Records:
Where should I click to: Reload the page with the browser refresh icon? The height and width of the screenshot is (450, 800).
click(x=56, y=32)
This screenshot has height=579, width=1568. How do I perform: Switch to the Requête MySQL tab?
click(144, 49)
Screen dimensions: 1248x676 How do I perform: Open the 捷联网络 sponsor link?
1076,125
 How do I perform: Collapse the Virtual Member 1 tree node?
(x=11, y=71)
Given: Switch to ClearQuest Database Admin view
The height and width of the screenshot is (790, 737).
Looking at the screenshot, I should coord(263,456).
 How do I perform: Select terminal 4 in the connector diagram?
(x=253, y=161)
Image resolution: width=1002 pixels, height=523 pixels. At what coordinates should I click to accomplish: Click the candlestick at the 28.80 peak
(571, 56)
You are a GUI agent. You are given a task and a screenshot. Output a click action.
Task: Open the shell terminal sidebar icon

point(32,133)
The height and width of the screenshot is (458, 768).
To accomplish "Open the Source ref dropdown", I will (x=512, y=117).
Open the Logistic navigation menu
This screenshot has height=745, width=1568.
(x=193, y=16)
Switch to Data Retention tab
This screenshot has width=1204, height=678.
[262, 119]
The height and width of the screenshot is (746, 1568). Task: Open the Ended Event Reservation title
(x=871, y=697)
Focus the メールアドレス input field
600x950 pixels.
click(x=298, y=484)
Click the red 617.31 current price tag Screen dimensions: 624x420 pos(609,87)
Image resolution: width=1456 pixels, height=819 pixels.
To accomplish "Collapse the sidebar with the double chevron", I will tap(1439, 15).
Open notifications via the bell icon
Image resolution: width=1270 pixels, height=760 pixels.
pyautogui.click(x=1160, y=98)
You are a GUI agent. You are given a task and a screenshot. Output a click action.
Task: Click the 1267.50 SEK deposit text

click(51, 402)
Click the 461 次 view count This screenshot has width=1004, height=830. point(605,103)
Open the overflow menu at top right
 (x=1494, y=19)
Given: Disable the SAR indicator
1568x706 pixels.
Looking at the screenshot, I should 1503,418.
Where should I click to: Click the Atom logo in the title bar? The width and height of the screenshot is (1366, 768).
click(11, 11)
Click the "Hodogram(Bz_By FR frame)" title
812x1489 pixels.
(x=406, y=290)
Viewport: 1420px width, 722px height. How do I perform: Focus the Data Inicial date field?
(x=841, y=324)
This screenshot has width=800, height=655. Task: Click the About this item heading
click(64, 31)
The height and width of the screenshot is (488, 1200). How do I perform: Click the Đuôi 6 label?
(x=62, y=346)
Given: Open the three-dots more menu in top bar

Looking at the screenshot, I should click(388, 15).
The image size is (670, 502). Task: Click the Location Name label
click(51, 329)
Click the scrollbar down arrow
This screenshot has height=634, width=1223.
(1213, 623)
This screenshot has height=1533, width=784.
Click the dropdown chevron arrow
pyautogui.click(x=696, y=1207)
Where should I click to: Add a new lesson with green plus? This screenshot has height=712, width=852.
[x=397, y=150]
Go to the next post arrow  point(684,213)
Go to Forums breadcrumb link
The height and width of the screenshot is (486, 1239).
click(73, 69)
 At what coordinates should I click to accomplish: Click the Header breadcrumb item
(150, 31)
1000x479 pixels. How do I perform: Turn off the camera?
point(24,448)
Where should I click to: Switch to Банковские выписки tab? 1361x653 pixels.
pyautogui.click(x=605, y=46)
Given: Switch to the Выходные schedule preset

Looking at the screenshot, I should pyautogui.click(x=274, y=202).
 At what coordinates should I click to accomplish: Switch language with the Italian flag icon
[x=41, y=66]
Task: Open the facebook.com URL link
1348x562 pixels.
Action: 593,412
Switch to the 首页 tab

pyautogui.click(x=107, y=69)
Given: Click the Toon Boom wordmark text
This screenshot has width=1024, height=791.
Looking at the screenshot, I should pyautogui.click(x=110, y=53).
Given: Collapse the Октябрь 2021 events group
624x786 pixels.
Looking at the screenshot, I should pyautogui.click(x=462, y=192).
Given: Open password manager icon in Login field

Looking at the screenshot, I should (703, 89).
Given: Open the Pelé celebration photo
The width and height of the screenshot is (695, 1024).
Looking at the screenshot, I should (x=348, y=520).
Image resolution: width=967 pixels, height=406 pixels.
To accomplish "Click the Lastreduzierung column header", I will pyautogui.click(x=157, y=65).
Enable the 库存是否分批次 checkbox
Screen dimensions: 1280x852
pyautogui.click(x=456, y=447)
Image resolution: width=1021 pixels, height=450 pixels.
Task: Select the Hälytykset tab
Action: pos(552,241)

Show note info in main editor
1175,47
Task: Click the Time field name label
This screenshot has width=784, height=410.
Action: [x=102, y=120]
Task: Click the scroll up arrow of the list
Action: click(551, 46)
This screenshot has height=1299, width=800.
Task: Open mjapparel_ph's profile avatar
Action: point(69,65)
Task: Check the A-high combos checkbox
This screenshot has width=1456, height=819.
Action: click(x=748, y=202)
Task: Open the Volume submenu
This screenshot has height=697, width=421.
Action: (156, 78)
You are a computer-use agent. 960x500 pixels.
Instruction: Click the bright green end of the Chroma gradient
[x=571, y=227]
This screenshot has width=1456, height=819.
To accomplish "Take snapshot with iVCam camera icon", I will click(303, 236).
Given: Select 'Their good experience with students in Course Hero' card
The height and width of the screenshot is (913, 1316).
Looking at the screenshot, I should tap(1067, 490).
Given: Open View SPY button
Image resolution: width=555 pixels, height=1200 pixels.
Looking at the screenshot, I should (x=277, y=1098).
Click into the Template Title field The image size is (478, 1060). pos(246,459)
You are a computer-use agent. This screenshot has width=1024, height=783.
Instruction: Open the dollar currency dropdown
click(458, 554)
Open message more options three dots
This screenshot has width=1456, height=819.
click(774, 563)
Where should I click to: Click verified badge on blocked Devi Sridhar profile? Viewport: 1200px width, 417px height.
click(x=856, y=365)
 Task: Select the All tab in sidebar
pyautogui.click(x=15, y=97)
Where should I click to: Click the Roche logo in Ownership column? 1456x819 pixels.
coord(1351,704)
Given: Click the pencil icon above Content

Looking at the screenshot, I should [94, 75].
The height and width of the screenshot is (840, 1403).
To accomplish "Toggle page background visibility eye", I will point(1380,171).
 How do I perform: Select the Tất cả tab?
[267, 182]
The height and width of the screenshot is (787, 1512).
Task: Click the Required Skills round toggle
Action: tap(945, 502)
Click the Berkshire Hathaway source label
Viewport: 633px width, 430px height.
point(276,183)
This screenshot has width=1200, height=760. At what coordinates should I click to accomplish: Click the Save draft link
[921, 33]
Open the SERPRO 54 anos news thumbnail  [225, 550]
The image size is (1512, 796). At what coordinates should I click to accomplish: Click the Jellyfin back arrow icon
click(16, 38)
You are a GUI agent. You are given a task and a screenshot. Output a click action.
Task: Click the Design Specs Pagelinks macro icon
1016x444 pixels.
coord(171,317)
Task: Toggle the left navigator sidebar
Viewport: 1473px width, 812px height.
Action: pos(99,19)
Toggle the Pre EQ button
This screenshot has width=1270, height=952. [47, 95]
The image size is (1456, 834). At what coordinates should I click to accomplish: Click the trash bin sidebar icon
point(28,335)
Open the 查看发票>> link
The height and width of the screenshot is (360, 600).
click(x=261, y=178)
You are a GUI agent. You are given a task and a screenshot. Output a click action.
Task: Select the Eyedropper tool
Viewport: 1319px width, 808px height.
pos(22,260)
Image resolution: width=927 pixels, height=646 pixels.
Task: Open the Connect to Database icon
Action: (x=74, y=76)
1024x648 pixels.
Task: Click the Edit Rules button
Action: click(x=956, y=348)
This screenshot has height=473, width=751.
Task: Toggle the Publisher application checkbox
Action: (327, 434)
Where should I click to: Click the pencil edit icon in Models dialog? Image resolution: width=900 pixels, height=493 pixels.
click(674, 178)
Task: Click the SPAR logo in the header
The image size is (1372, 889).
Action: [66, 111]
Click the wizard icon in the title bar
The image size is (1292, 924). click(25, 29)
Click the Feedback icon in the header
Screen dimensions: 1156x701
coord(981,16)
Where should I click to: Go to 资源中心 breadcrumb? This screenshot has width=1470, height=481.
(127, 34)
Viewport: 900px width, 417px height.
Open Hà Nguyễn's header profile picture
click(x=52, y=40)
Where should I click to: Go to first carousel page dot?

PROBLEM DETAILS: Copy the items from the line that contains "Where should I click to: Click the Roche" up to and including the line that contains "point(276,183)", reproducing each line without any change.

EXERCISE RESULT:
Where should I click to: Click the Roche logo in Ownership column? 1456x819 pixels.
coord(1351,704)
Given: Click the pencil icon above Content

Looking at the screenshot, I should [94, 75].
The height and width of the screenshot is (840, 1403).
To accomplish "Toggle page background visibility eye", I will point(1380,171).
 How do I perform: Select the Tất cả tab?
[267, 182]
The height and width of the screenshot is (787, 1512).
Task: Click the Required Skills round toggle
Action: tap(945, 502)
Click the Berkshire Hathaway source label
Viewport: 633px width, 430px height.
point(276,183)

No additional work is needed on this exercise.